Consegna A:
Per ciascuna affermazione indica se concorda con il brano sull'Accademia dell'Immagine, rispondendo sì o no e citando alla lettera le parole del brano che lo stabiliscono: (i) il sindaco Cialente ha detto sì al liquidatore; (ii) Irene Bignardi aveva scritto un pezzo sul cineclub; (iii) in 4 anni il cineclub aveva ricevuto un contributo di 500.000 lire.
Consegna B:
Riprendi il brano sull'Accademia dell'Immagine e proseguilo a partire dall'ultima frase riportata.

Brano scelto:
════════════════════

La diabolica ossessione – Appunti e disappunti di un ragazzo che amava il cinema (3)


L’Aquila - L’Accademia dell’Immagine è un malato grave, ansimante, inchiodato in un letto, sotto stretta vigilanza. Quella di un liquidatore. Tutti hanno detto sì al liquidatore, ieri 6 agosto, giorno del verdetto, meno il sindaco Cialente, e così si è passati alla fase decisiva di una storia assolutamente anticulturale e tipicamente aquilana. Una storia a fine non lieto. Pubblichiamo la terza parte degli appunti di Gabriele Lucci, padre dell’Accademia, che ci racconta com’è stato difficile fare qualcosa di buono a L’Aquila e poi doversene andare per assistere da lontano all’epilogo.

(di GABRIELE LUCCI) – Volevo bene a Irene Bignardi giornalista di Repubblica. Frequentavo l’universita’ a Roma cosi’ quando potevo andavo a trovarla. Le ero riconoscente perche’ aveva scritto un bel pezzo sul nostro cineclub. Non era servito pero’ a scongiurarne la chiusura. Io e Massimo Turco (attuale e bravo direttore del moviplex) eravamo oramai sfiancati dal continuo pellegrinaggio in tribunali e questure dell’Aquila per respingere gli assalti volti a farci chiudere. E poi come far fronte a tutte le spese dopo 4 anni avendo ricevuto solo un contributo di 50.000 lire?

════════════════════

Estratto dei dati:
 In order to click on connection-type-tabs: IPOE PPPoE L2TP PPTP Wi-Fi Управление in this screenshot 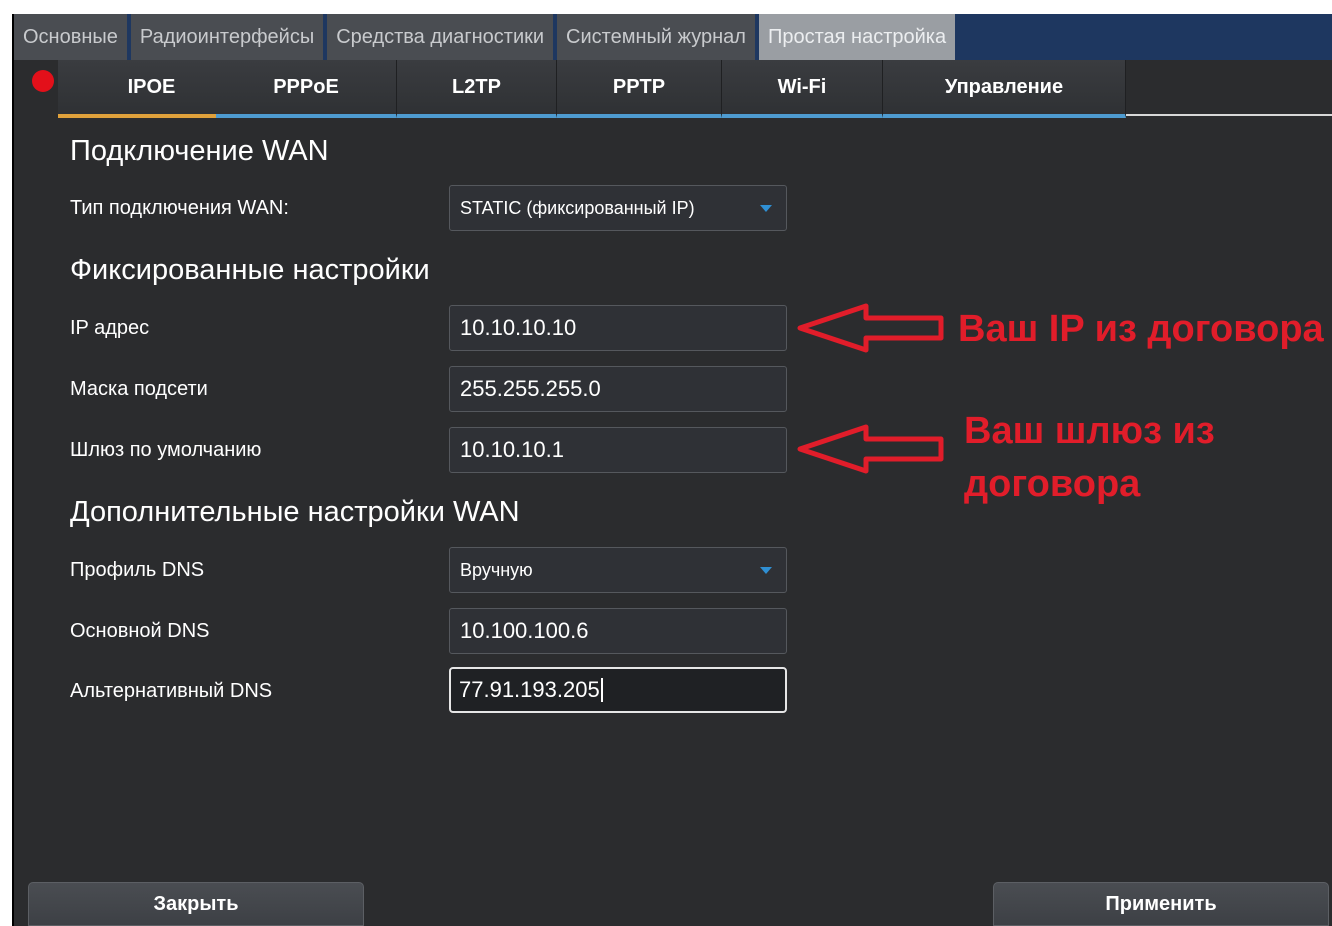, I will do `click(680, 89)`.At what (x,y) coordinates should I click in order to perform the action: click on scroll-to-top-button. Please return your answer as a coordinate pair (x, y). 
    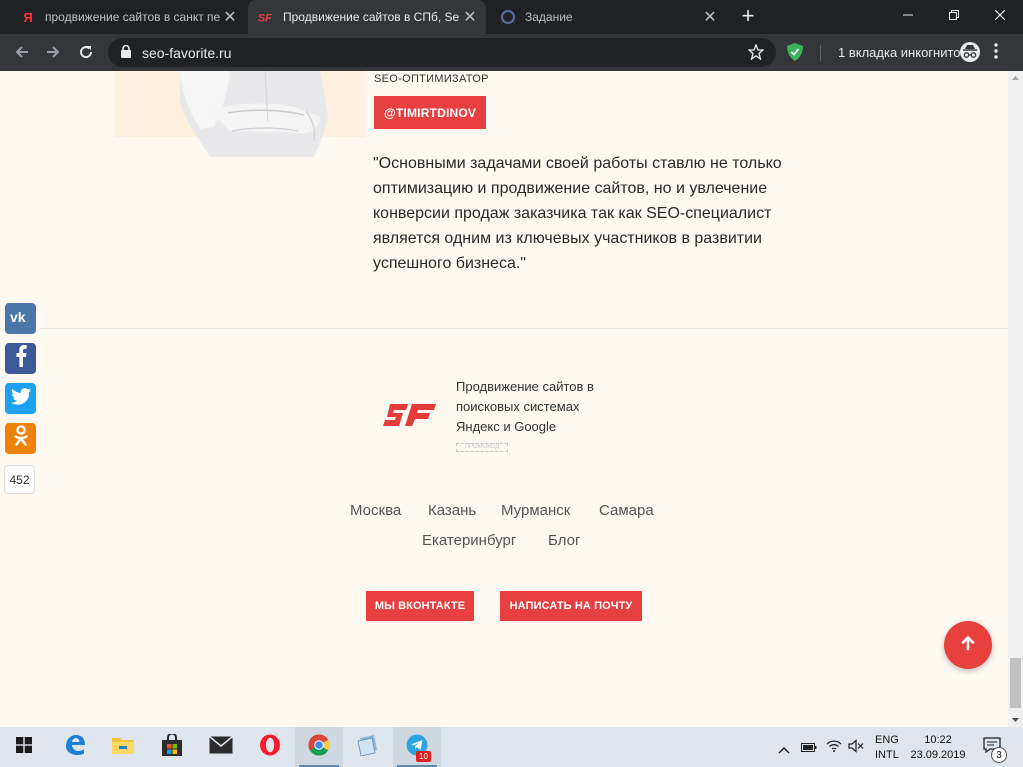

════════════════════

Risposta A:
(i) No: «Tutti hanno detto sì al liquidatore, ieri 6 agosto, giorno del verdetto, meno il sindaco Cialente»
(ii) Sì: «aveva scritto un bel pezzo sul nostro cineclub»
(iii) No: «avendo ricevuto solo un contributo di 50.000 lire»

Risposta B:
Smontammo tutto, che tristezza! A pensare che una delle nostre sfide era quella di non interrompere per nessun motivo la proiezione. Non era sempre facile sopratutto perche’ la pellicola spesso fuoriusciva dalla seconda bobina di raccolta. Quello che si faceva era staccare la bobina e riavvolgere il film a mano, ma quella maledetta ruota davanti continuava a girare sempre piu’ e alla fine un blob di fotogrammi invadeva la cabina con la conseguente frustrazione del proiezionista.
A quei tempi andava alla grande la nouvelle vague. I nostri eroi erano Truffaut, Godard , Rohmer ecc. Piu’ avanti nel tempo a casa di quest’ultimo io , il suo cinematographer Nestor Almendros e lo stesso Rohmer vedemmo in anteprima uno dei suoi Racconti morali. Era talmente caldo…. e l’ambiente chiuso e buio stava diventando una trappola per i miei occhi. Il grande sonno era dietro l”angolo. Luce in sala, salvo! Nestor diceva come tutti sapessero della tirchieria di Rohmer durante le riprese, al punto che se i due protagonisti erano seduti al tavolino di fronte a due bicchieri lui ne metteva uno solo che spostava ogni volta nell’ alternarsi dei controcampi.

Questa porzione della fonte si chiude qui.